Hallo, ich betreibe seit 2 Jahren eine Bengalzucht. Beim ersten Wurf habe ich den Bengalkater meiner Tante "ausgeliehen". Ich habe mich aber danach dazu entschlossen mir selbst einen eigenen Bengalkater anzuschaffen, was ich auch getan habe. Jetzt habe ich gerade den zweiten Wurf der Katze daheim, der erste Wurf für meinen einjährigen Kater. Da die Katze sämtliche Wurfkisten vehement abgelehnt hat, hat sie letztendlich im Kleiderschrank im Schlafzimmer geworfen. Als die Kätzchen 3 Tage alt waren, habe ich den Kater das erste Mal unter meiner Aufsicht zu Ihnen gelassen. Die Katzenmutter hat es zugelassen und hat den Kater weder angefaucht noch verjagt. Er war natürlich sehr neugierig und hat an den Kitten gerochen und sie auch geputzt. Nach einer Weile hat er aber angefangen nach Ihnen zu "hauen", aber eher spielerisch als aggressiv. Ich hatte aber Angst ihn unbeaufsichtigt bei ihnen zu lassen also hab ich die Schlafzimmertür abgeschlossen (da unser Kater Türen öffnet). Seitdem lasse ich Ihn zwei mal wöchentlich unter Aufsicht zu den Kleinen. Mittlerweile sind die Kitten 4 Wochen alt und vom Schlafzimmer ins Bad gezogen, da sie hier mehr Platz zum Toben haben. Vor ein paar Tagen hab ich den Kater dann wieder beaufsichtigt zu Ihnen gelassen, und er hat versucht wie eine große Katze mit Ihnen zu spielen, was aber natürlich mit den Kleinen noch nicht möglich ist, da sie im Moment auch noch mehr umfallen als laufen. Ich habe ihn machen lassen, da er ja nichts Böses gemacht hat, aber auf einmal ist er auf ein Kitten gesprungen, hat es gepackt, reingebissen und mit den Hinterbeinen nach ihm getreten. Das Kleine hat so laut geschrien, dass die Mutter von draußen ins Bad gesprungen ist um nach dem Rechten zu sehen. Allerdings hat sie das betroffene Kitten dann einfach nur abgeleckt und ist wieder raus gegangen.

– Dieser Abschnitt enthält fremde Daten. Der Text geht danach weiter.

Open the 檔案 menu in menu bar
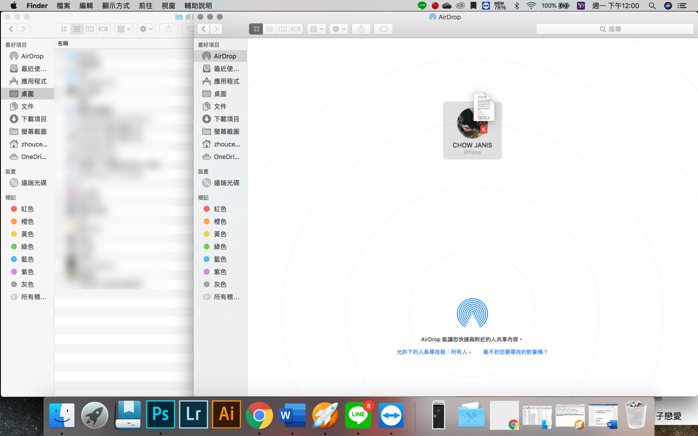 pos(63,6)
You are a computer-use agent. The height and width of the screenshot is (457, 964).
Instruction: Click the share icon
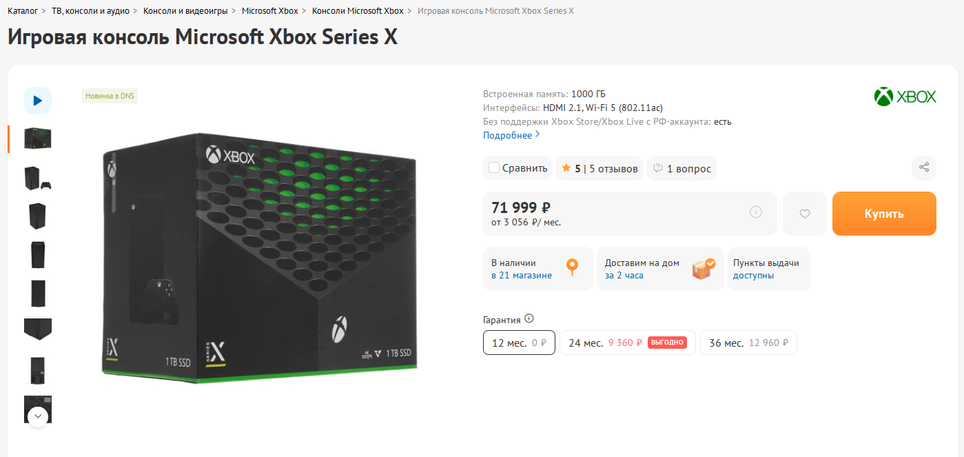pyautogui.click(x=924, y=168)
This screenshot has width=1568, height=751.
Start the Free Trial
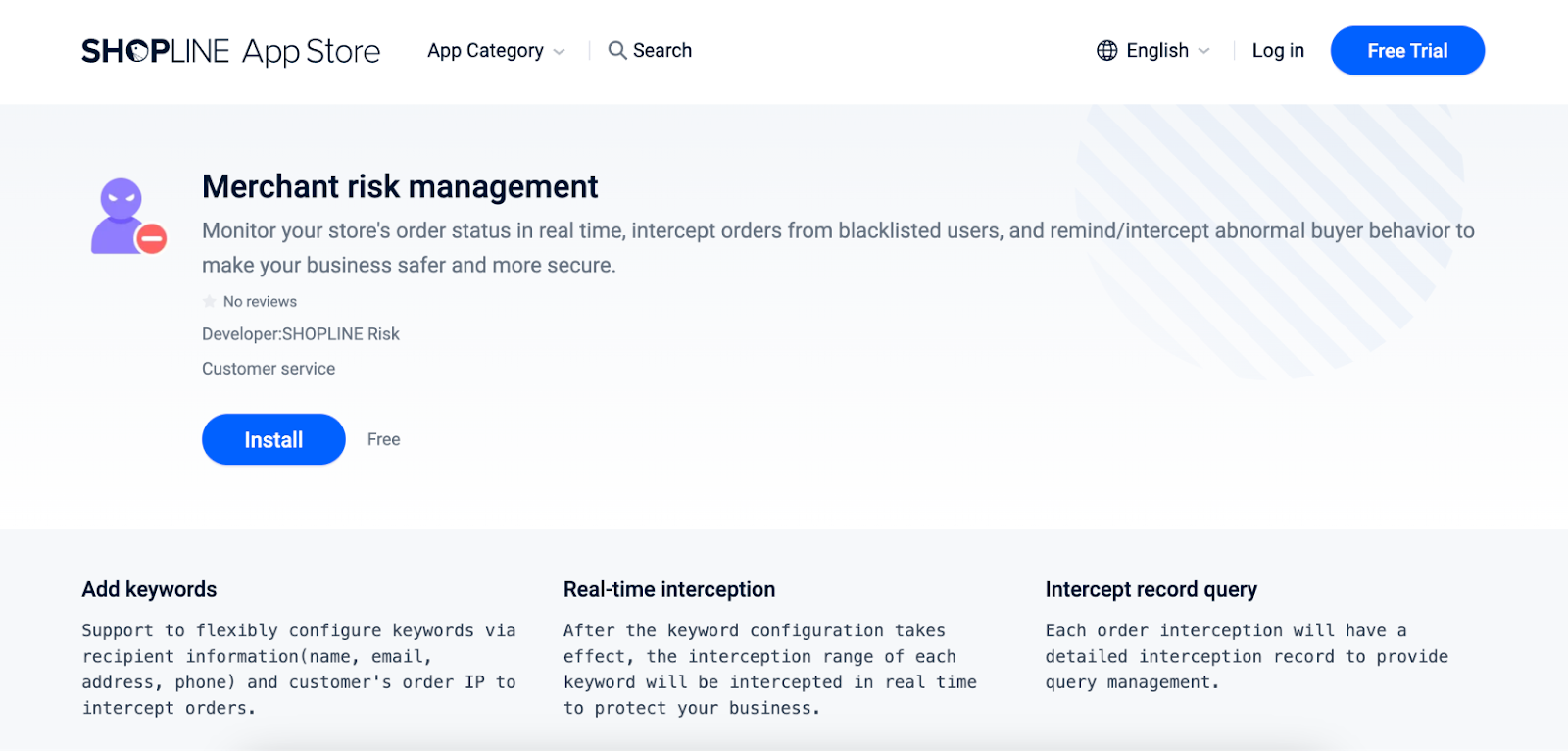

Ich bin nicht der Meinung, dass das aggressives Verhalten war, was der Kater in diesem Moment an den Tag gelegt hat. Bengalen sind von Natur aus ja ziemlich wild und wenn er mit der Mutter spielt, sieht es genauso aus. Er ist einfach ein ziemlich muskulöser Kater und weiß denke ich nicht, dass er die Kleinen damit verletzen kann.

Ich bin mir aber unschlüssig was ich jetzt machen soll, denn eigentlich sollten Sie ab Woche 5-6 die ganze Wohnung zur Verfügung haben. Aber da wir ja nicht pausenlos die Aufsicht spielen können und ich den Kater auch nicht wegsperren möchte, bin ich wirklich ratlos. Ich würde mich über Tipps und Ratschläge freuen.